Andrew Yang, most recently a former New York City mayoral candidate, says in his new book that former President Trump could have won in 2020 “if not for the coronavirus, which had killed 230,000 Americans by the time of the election,” Newsweek reported.
Yang, who also ran as a Democratic presidential candidate in the 2020 election, wrote in his new book, “Forward,” that it was “hard to imagine a president doing a worse job than Trump of leading the country through the crisis,” blasting the president for how the United States managed the COVID-19 pandemic.
The Hill has reached out to a spokesperson for Trump for comment.
Yang also assigned some of the blame for how the country handled the COVID-19 pandemic to the Centers for Disease Control and Prevention, writing in his book that the agency fell “on its face,” according to Newsweek.
He criticized the fact that in the early days of the pandemic, the country lacked sufficient contract-tracing measures and at times grappled with determining which people on flights needed to quarantine.
He also blamed a lack of personal protective equipment, contaminated COVID-19 test kits and an insufficient understanding of how the coronavirus traveled between countries as further miring the country’s initial response to the pandemic.
“For thousands of Americans, it was literally death by bureaucracy,” Yang said in his book, according to Newsweek. “Our bureaucracies are too often embarrassingly or tragically ineffective and inefficient, and generally no one is held accountable when they fail.”

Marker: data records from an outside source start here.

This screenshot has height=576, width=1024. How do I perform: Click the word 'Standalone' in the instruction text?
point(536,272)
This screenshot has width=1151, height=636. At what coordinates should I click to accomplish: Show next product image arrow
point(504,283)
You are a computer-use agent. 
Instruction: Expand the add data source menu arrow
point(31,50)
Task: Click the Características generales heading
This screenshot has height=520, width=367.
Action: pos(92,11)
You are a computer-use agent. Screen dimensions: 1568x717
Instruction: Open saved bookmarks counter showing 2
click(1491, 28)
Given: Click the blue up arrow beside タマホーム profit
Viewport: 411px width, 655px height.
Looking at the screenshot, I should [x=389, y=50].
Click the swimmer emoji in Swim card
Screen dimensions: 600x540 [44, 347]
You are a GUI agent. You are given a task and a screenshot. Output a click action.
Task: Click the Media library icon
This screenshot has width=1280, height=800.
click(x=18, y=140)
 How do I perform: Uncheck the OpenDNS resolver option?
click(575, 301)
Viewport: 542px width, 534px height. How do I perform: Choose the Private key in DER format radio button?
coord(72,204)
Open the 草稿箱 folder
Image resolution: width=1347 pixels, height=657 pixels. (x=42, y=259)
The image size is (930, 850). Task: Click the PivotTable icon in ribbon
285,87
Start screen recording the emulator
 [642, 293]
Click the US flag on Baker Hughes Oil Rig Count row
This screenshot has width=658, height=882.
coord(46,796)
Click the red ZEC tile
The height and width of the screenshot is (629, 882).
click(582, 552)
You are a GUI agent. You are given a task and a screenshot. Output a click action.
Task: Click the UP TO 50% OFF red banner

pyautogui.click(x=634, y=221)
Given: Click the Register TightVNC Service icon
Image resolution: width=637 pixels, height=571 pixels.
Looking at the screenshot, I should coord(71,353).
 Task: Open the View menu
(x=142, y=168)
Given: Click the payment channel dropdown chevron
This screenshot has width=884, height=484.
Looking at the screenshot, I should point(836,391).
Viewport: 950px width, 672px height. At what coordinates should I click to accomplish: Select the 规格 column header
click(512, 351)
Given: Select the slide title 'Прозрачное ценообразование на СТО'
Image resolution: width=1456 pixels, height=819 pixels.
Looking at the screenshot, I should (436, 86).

The COVID-19 pandemic has been a health care crisis that has affected both the Trump and Biden administrations, both of whom have received criticism at various points for how the government had handled the pandemic.
President Biden’s administration earlier this summer received heat for trying to push for COVID-19 booster shots after two senior scientists in the vaccine division of the Food and Drug Administration (FDA) left.
White House coronavirus response coordinator Jeff Zients said in late August following the departure of the two scientists that the FDA was “gold standard.”
“That decision was made by and announced by the nation’s leading public health officials,” Zients said in defense of an announcement then made by the administration to roll out boosters nationwide to most Americans starting Sept. 20.